The centres of population are not more numerous on the southern slope of the Pyrenees. Vitoria, the capital of Álava, on the railway connecting Madrid with Paris, is a commercial and manufacturing town. Pamplona, or Pampeluna, recalls the name of Pompey, who rebuilt it. It is a fortress, often besieged and captured. Its cathedral is one of the finest in Spain. Tafalla, la flor de Navarra, the ancient capital of the kingdom, has the ruins of a palace, which Carlos the Noble, who {448} built it, desired to unite by means of a covered gallery with the palace of Olite, three miles lower down in the same valley. Puente la Reina is celebrated for its wines. Estella, one of the most charming towns of Navarra, commands several roads leading to Castile and Aragon, and its strategical importance is consequently considerable. The Carlists, during the late war, transformed it into a formidable fortress.

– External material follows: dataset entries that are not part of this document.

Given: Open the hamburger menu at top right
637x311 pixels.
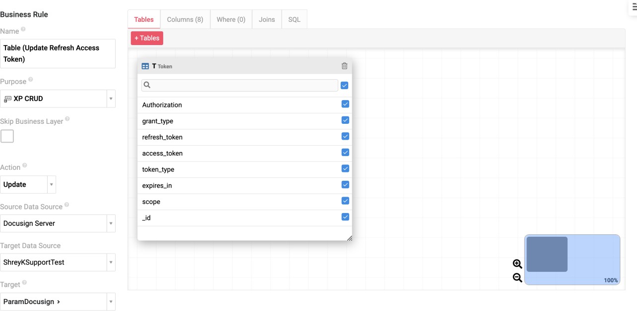Looking at the screenshot, I should point(634,7).
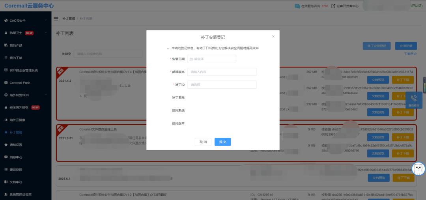The width and height of the screenshot is (426, 200).
Task: Click the 在线服务咨询 chat icon
Action: click(x=297, y=6)
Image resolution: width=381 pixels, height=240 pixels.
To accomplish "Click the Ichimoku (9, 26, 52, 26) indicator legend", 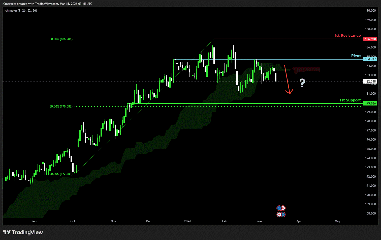I will pos(21,11).
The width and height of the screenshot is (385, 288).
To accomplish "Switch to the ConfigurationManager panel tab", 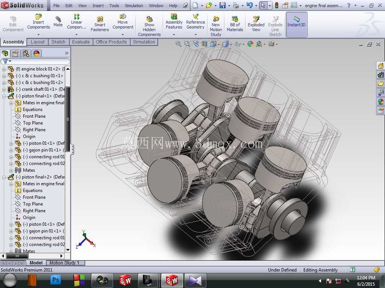I will click(x=26, y=53).
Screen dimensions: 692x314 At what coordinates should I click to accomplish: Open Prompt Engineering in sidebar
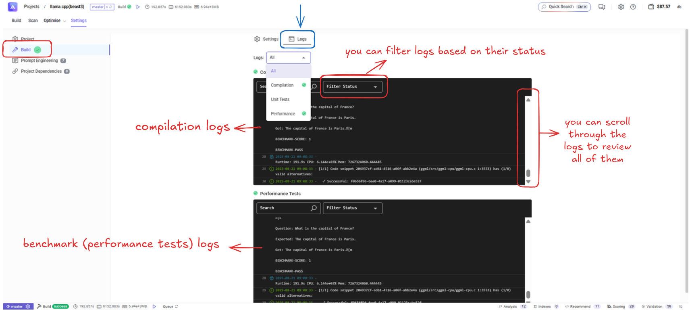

Tudela, abounding in wines, Calahorra, and Logroño, all in the adjoining province of Logroño, are likewise of some value from a military point of view, for they command the passages over the Ebro. Calahorra, with its proud motto, “I have prevailed over Carthage and Rome,” was the great bulwark of defence when Sertorius fought Pompey, but was made to pay dearly for its heroism. Besieged by the Romans, its defenders, constrained by hunger, fed upon their women and children, and most of them perished. Though situated in the fertile district of Rioja, beyond the frontiers of the Euskarian language, the history of Calahorra is intimately connected with that of the Basque provinces, for upon its ancient laws were modelled the fueros of Álava.[161]
VIII.—SANTANDER, THE ASTURIAS, AND GALICIA.

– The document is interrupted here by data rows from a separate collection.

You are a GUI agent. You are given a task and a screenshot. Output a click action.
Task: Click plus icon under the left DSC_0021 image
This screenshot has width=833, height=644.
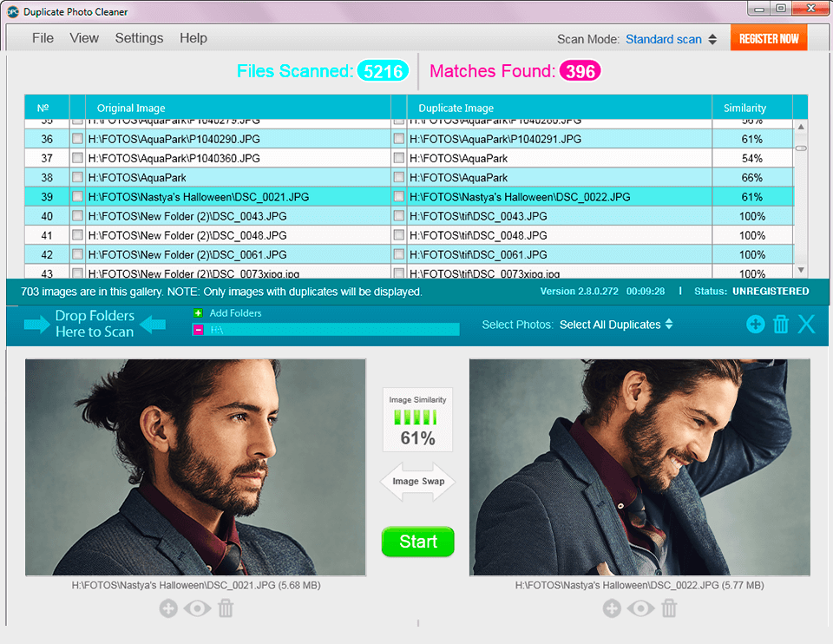[168, 608]
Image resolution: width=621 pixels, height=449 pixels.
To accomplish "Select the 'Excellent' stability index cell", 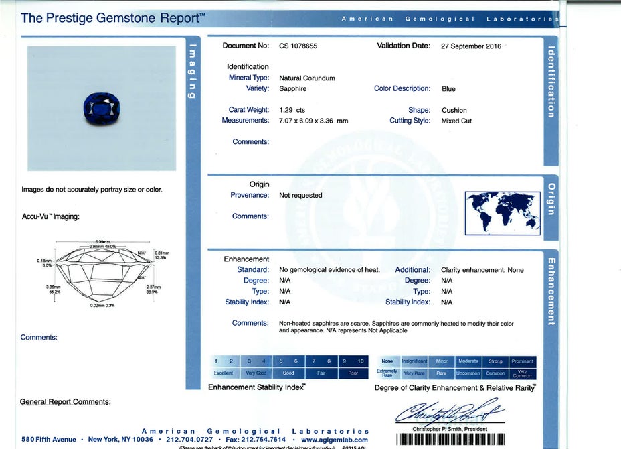I will (224, 373).
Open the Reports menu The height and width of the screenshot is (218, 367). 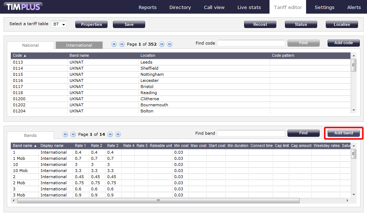tap(147, 7)
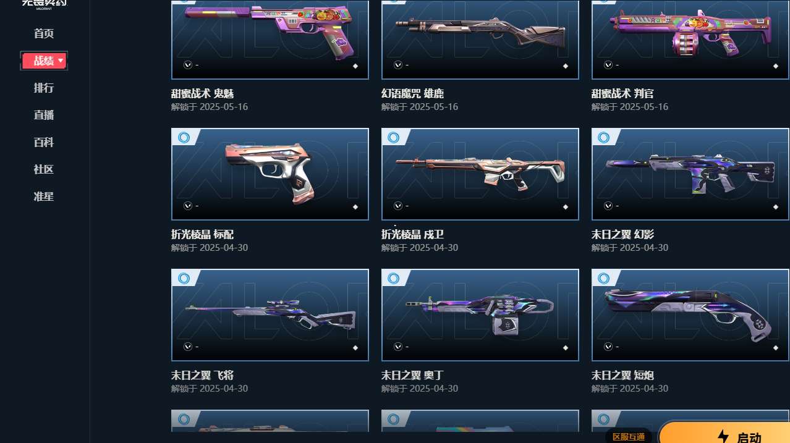This screenshot has width=790, height=443.
Task: Click the VP currency icon on 末日之翼 奥丁 card
Action: coord(398,347)
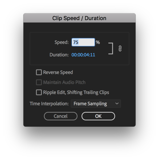Image resolution: width=159 pixels, height=160 pixels.
Task: Click the blue Duration timecode 00:00:04:11
Action: coord(83,55)
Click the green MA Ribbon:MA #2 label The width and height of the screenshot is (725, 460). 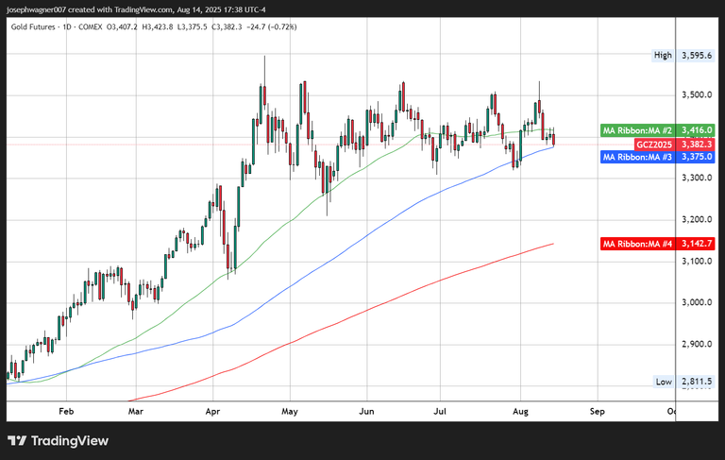(x=637, y=129)
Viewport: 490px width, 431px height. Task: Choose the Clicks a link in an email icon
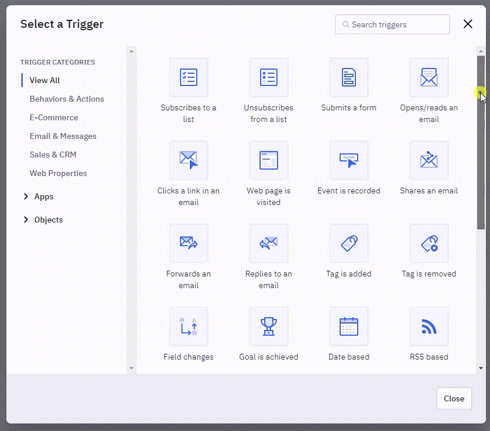tap(188, 160)
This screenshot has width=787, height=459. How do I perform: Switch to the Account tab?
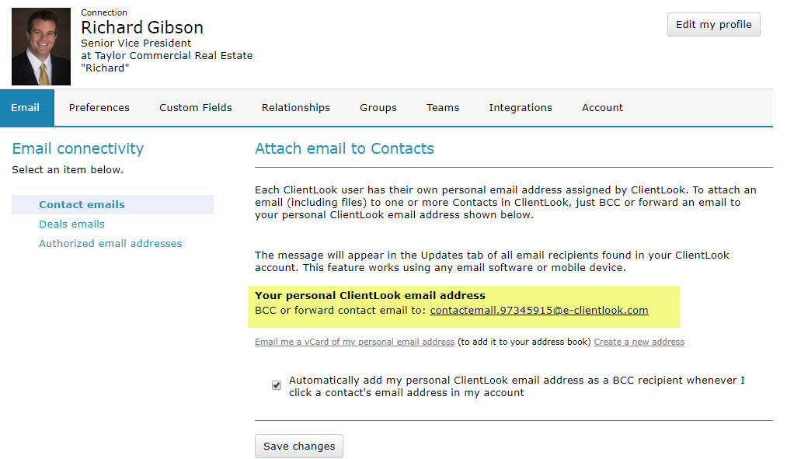point(602,107)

The Atlantic slope of the Cantabrian Pyrenees is a region completely distinct from the rest of Spain. Mountains, hills, valleys, and running waters succeed each other in infinite variety, and the coast throughout is steep, with bold promontories and deep inlets, into which flow rapid torrents. The climate is moist and salubrious. The Celto-Iberian inhabitants of the country have in most instances escaped the commotions which devastated the other provinces of the peninsula, and the population, in proportion to the cultivable area, is more dense than elsewhere. This region, being very narrow compared with its length, has been split up into several political divisions, in spite of similarity of physical features. The old kingdom of Galicia occupies the west, the Asturias the centre, and Santander the east.[162]

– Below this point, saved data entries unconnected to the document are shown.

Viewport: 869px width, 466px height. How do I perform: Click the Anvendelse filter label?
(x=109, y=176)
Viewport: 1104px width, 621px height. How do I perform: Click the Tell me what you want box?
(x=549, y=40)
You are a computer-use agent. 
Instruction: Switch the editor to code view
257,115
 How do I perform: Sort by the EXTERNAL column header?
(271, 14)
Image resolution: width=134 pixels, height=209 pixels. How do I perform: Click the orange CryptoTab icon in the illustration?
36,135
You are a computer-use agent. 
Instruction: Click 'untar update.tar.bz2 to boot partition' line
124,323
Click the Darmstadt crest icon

The mountain region of Santander begins immediately to the east of the Sierra Salvada and the depression known as Valle de Mena. The Cantabrian Mountains slope down steeply there towards the Bay of Biscay, whilst their height above the upland, through which the Ebro has excavated its bed, is but trifling. The Puerto del Escudo attains an elevation of 3,241 feet above Santander, its southern descent to the valley of the Virga hardly exceeding 500 feet. The Pass of Reinosa (2,778 feet), farther west, through which runs the railway from Madrid to Santander, is even more characteristic. An almost imperceptible height of land there separates the plateau from the steep declivity which leads down to the coast, and by means of a canal sixty feet deep, and a mile in length, the waters of the Ebro might be diverted into the river Besaya, which enters the Atlantic at San Martin de Suances. This height of land forms the natural outlet of {449} the Castiles to the sea, and its possession is as important to the inhabitants of the plateau as is that of the mouth of a river to a people dwelling on its upper course.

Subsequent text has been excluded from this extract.